Philip Rivers – Free Agent

I nearly retained Rivers with the elite but eventually decided against it. He’s going to hit the market for a reason. Ironically, the two quarterbacks I have as once elite will both be free agents in less than two weeks.

Rivers threw 20 interceptions in 2019, marking only the third time in his 16 year career he’s thrown 20 or more. While I firmly believe there’s more to it than his fading arm talent, Rivers’ days of elite play are behind him. With that being said, Rivers was the eighth-ranked quarterback according to OSM despite registering zero weeks above a 35.00 grade. Consistency will be Rivers’ upside. And like Brady, Rivers has much to offer a new franchise given his savvy nature, competitiveness, and all-around situational experience.

Fearsome foursome

Earlier in the week, I reached out to a few hundred football fans in regards to elite quarterbacks in the NFL. If you were one of the 186 voters that said four or fewer, than I’m happy to admit, we’re on the same page with this one.

Patrick Mahomes – Kansas City Chiefs

Slam dunk, right? Not so fast. I particularly struggled with crowning Mahomes elite after barely two full seasons in the league. A third of the games Mahomes played in 2019 graded out as average to below average (Weeks 6 and 17), with a couple of poor performances (Weeks 11, 13-14). He wasn’t as consistent as in 2018.
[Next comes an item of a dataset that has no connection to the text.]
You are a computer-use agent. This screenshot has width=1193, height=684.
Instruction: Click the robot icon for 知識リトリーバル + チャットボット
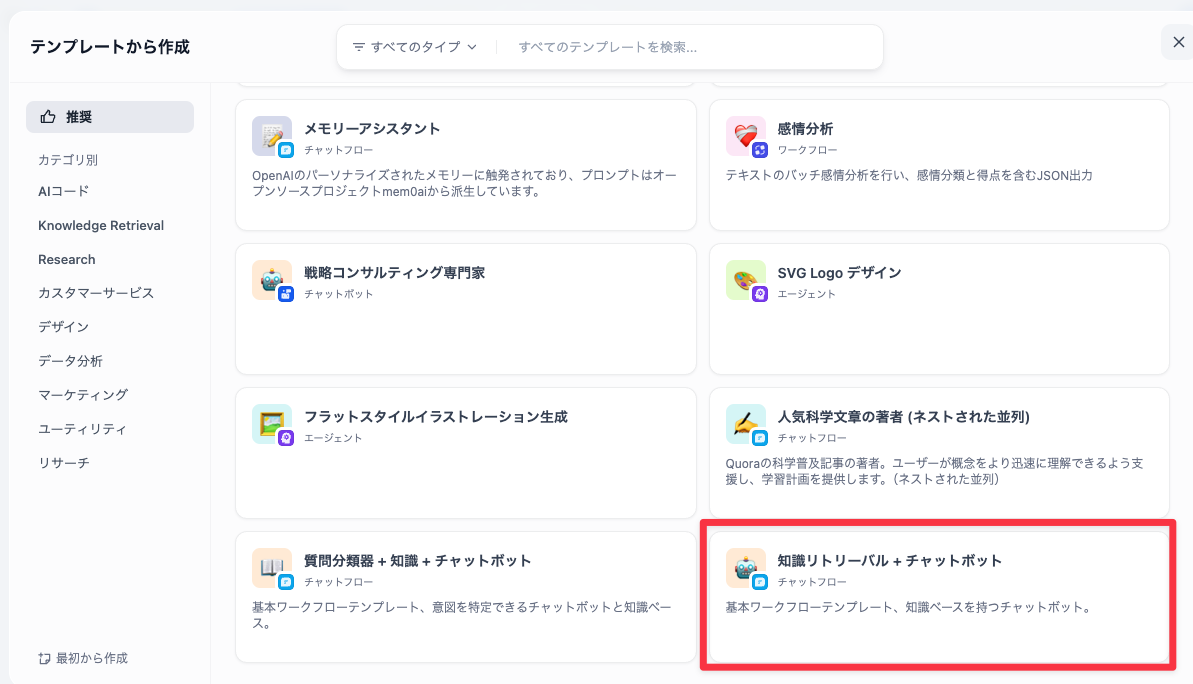click(x=745, y=568)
His best game last year was against the Denver Broncos in Week 15, winning 23-3. Despite the elements, Mahomes recorded his lone 40.00 or higher OSM grade (45.00) and the 13th highest for any passer.

With a video circulating the internet where Mahomes admits to just starting to read defensive tendencies this last season, expect this kid only to get better.

Russell Wilson – Seattle Seahawks

Wilson is the best quarterback in the league as far as I’m concerned. His 29.99 overall OSM was third highest in the league. He’d also register three elite OSM games in 2019, which is tied for the most by any NFL quarterback.

His best outing? A 27-20 victory over the Atlanta Falcons in Week 8, where he graded out with a 45.27 OSM.

Weeks 5 and 15, Wilson recorded a 41.46 and 41.48, respectively. If it weren’t for Lamar Jackson rushing for an NFL record 1,206 yards, Wilson would’ve been the league’s MVP. He was that good.

Drew Brees – New Orleans Saints

While you sit there and contemplate whether Drew Brees should’ve joined Brady and Rivers, let me remind you of Brees’ eliteness.

Brees was OSM’s sixth-best passer in 2019. He owned the fifth-highest single-game OSM grade (53.95) and was one of only four passers to reach the 50.00 mark last season.

I would tend to agree with the fact he’s only going to get worse, but in the past three seasons, Brees has completed at least 72% of his passes, thrown single-digit interceptions each year, and thrown 82 total touchdowns.

Aaron Rodgers – Green Bay Packers

Rodgers’ 2019 season was quite the phenomenon. His overall OSM of 19.60 is considered to be on the high end of an average starter. And if you watch Week 1 through 17, you’ll see why. He’d also fail to register a single elite week.

However, there are plenty of moments within every one of those games where you just can’t discount this guy’s ability. The consistency he’s played with throughout his career was not there in 2019, but I believe he’s still an elite player and one of the four top NFL quarterbacks.

Here he is putting up a season-high 37.70 in Week 7 against the soon to be Las Vegas Raiders.


The quarterback passer rating formula turns 47 years old this season, and despite apparent concerns for its efficacy, most fans treat it as doctrine. And when a new and improved means of measuring player performance is introduced, those same people quickly turn to point out its flaws.

There’s a place for all statistics and analytics, as there isn’t an exact measurement of an individual’s production. But as ESPN’s QBR improved upon the passer rating from 1973, Pro Football Network’s Offensive Share Metric improves upon QBR. It even goes beyond signal-callers by evaluating all offensive skill player’s production.

The sport is changing. So, why are we using old-fashioned systems to measure a modern game?